I am just so “disturbed” by the Carnap-Russell relation (even after your chapter and Pincock’s papers). It is so interesting to read the Carnap-Russell correpondence in the light of Carnap’s autobiography, e.g. when he tries to impress Russell, connecting their works, advertising the Aufbau, etc. And even later, during the early 1930s, when Carnap argued with Neurath in their letters on the nature of their enterprise: Neurath emphasizing the French connection and empiricism, and Carnap claiming that there is nothing new in empiricism except Frege, Russell and Wittgenstein, and their logic. And how he defended Russell’s Inquiry into Meaning and Truth against Neurath.
I am sorry that this is not connected diretly to the post, just organizing my thoughts that this post triggered!

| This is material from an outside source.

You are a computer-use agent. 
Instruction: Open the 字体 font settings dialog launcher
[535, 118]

So thank you for that also!
Though I wholly agree with the post and it contents, it is also interesting (either from a philosophical point of view, how Carnap intends it, or from a sociological point of view, why Carnap intends it), that Carnap mentions in his Intellectual Autobiography that “definition” in the Aufbau might be seen as “a rule of operation for a constructive procedure, applicable by anybody, be it Kant’s transcendental subject or a computing machine.” (p. 18.)
And I think C. Ulises Moulines in “Making sense of Carnap’s “Aufbau”” (already in 1991, Erkenntnis) develops that idea along the lines of “an ideal observer.” I do not remember Moulines’ paper, it could be well in the tradition of the received view, but perhaps it would be also interesting to see what happens if one takes Carnap’s words literally and develops a theory according to them!:)

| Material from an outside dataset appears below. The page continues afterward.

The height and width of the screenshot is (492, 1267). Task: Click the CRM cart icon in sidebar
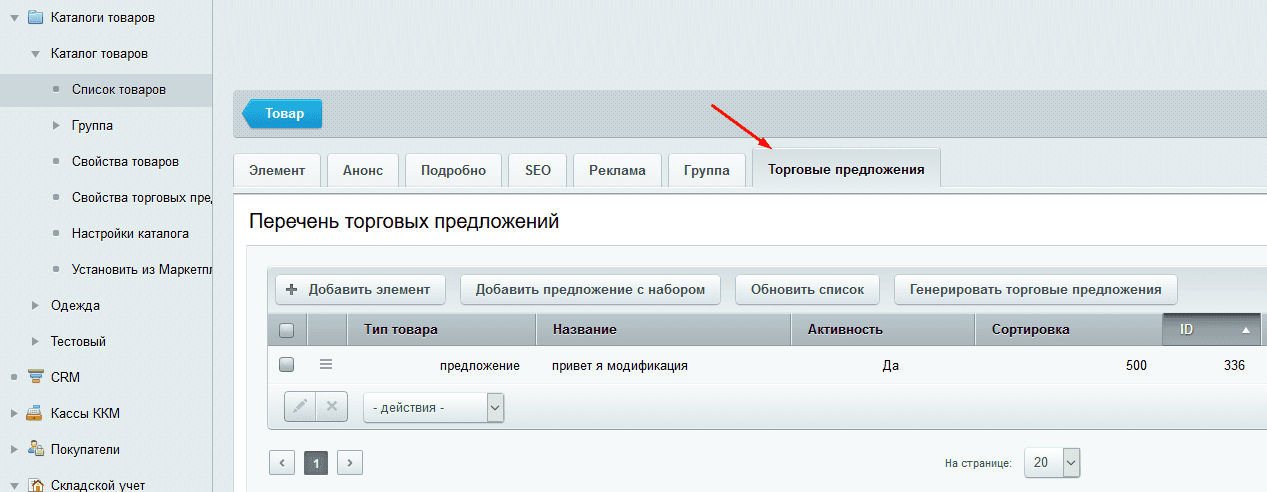point(36,377)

Carnap certainly did say that, and he did mean it literally. Moulines’s paper responds to Friedman’s 1988 paper that kicked off the whole reconsideration of the Aufbau to begin with, and he tries to argue that Friedman went too far, as (by the way) Pincock did some years later. That’s all part of the re-calibration process, and I have no particular stake in one position or the other. And perhaps I was a little sloppy in eliding some details. The period of the Aufbau was exceptional for Carnap in certain respects; it was a period during which he provisionally embraced a very radical positivism that did not even admit (except perhaps as a sort of convenient fiction) a theoretical language of physics. This was in response to Wittgenstein’s positivism, or rather the austere, finitist positivism that was projected onto the Tractatus by the Vienna Circle (this is all recounted in detail in a couple of my papers with Steve Awodey, and also in my book).
But even then, even at the height of his Vienna enthusiasm, Carnap was never remotely tempted by an ontological reductionism (never mind any sort of foundationalism), and besides, as you’re of course aware, the actual concept of “definition” at work in the Aufbau is a rather problematic one. The program was one of explicit definition, but that wasn’t carried through, and breaks down at the point where the two-dimensional subjective world is to be extended to an intersubjective three- or four-dimensional physical space(-time). After that point, as Michael likes to emphasize, there are no longer unique solutions (and so much for reductivism — though again, it obviously wouldn’t get in the way of a “computing machine”). And so it is hard to resist Michael’s further step that the programmatic rhetoric of positivist constructivism in the opening pages of the book is to some degree window dressing, and that the book’s real agenda is to be sought in the debates among the neo-Kantian schools. But there is room for debate.
Regarding your final point, I agree that it would be interesting to see what happens if one takes Carnap’s words literally, and I think that is precisely what Hannes Leitgeb is trying to do in his reconstruction of the Aufbau; I hope he gets back to that project soon!